Yesterday, I loaded the manure I mentioned in the earlier blog. The manure turned out o be composted, so there is a very low chance of it burning the plants. If anyone has used chicken manure before, please let me know how it all worked out. I certainly do not want to cause any damage to the new plants. Again, it is such a pleasure working in the soil getting ready to see the Bountiful Blessings God has in store for this season!
Posted by Jeff
@ 07:41 AM CST
Today I am heading out with one of my best friends to get a load of cow and chicken manure.
This stuff is like black gold for the garden! Chicken manure is the richest animal manure in
N-P-K. One has to be a little careful with chicken manure as it is "hot" and needs to be composted before
applying it to the soil. Otherwise, it will burn any plants it comes in
contact with. Chicken manure for vegetable garden fertilizing will produce excellent
soil for vegetables to grow in. The vegetables
will grow bigger, tastier and healthier through the use of chicken manure
Cow manure is probably one of the best soil-builders around; it is great for garden use; and it can
be used as a topdressing and for soil improvement, I like to use well-rotted cow manure in the garden. Cow manure fertilizer in all forms are a good addition to the vegetable
garden. However the nutrient value does differ greatly. If one obtains
manure that has been heaped up and permitted to heat up, a lot of its
nitrogen may already have dissipated as ammonia. However, you can still gain organic material in the soil. Much of the valuable
digestive enzymes will also have been destroyed by the high temperatures
at the heap's core. Again, I prefer manure that has composted as not to burn the plants.

^^^^

▶ _EXERCISE TASKS_:
a) Sum up the blog post about manure in two sentences.
b) Return the part of the blog post about manure between "Yesterday, I loaded" and "and chicken manure.", inclusive.
c) According to the blog post about manure, which animal manure is the richest in N-P-K?

^^^^

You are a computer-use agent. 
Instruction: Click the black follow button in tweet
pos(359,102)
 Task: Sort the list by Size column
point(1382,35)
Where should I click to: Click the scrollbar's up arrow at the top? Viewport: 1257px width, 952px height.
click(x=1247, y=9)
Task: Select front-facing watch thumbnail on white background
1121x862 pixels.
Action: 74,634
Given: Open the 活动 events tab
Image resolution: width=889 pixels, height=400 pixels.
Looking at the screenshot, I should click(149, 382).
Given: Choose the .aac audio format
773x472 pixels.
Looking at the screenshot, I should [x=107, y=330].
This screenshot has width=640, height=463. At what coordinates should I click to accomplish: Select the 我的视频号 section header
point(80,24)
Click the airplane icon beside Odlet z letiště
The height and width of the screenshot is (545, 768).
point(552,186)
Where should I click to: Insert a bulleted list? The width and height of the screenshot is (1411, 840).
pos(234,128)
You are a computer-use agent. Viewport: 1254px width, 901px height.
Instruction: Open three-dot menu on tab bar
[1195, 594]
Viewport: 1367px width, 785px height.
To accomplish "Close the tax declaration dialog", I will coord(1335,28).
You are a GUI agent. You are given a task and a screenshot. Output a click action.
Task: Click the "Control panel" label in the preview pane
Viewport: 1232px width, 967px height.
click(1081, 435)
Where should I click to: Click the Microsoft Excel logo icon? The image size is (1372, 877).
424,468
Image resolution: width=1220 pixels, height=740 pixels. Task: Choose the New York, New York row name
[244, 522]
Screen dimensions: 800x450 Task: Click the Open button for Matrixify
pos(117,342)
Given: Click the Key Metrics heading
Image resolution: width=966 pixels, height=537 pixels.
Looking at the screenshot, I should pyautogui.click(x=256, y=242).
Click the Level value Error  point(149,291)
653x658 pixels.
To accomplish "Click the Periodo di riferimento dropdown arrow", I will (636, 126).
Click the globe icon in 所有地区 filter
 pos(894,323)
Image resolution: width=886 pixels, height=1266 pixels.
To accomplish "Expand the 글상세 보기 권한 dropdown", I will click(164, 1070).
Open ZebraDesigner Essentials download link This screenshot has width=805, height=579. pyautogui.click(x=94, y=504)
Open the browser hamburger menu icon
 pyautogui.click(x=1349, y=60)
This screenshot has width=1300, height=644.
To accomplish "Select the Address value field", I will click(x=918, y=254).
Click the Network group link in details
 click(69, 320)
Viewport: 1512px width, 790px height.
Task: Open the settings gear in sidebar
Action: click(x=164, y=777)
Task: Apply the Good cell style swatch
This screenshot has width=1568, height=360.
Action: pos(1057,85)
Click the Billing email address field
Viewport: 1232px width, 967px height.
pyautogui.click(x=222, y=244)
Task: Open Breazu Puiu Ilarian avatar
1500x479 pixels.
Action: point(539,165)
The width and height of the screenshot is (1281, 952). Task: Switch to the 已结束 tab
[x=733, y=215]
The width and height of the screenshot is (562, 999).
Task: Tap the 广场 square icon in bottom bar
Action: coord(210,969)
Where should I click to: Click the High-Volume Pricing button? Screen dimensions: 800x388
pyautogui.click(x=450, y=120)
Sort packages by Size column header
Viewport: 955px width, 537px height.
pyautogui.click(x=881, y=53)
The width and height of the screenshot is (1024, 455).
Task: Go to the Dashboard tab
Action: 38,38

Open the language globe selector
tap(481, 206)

^^^^

▶ _RESPONSES BY ITEM NUMBER_:
a) The writer loaded manure that turned out to be composted, so it has little chance of burning plants, and asks readers who have used chicken manure how it worked for them. An earlier entry explains that chicken manure is the richest animal manure in N-P-K but must be composted first or it will burn plants, while cow manure is a strong soil-builder that can lose much of its nitrogen as ammonia if it has been heaped up and allowed to heat.

b)
Yesterday, I loaded the manure I mentioned in the earlier blog. The manure turned out o be composted, so there is a very low chance of it burning the plants. If anyone has used chicken manure before, please let me know how it all worked out. I certainly do not want to cause any damage to the new plants. Again, it is such a pleasure working in the soil getting ready to see the Bountiful Blessings God has in store for this season!
Posted by Jeff
@ 07:41 AM CST
Today I am heading out with one of my best friends to get a load of cow and chicken manure.

c) Chicken manure.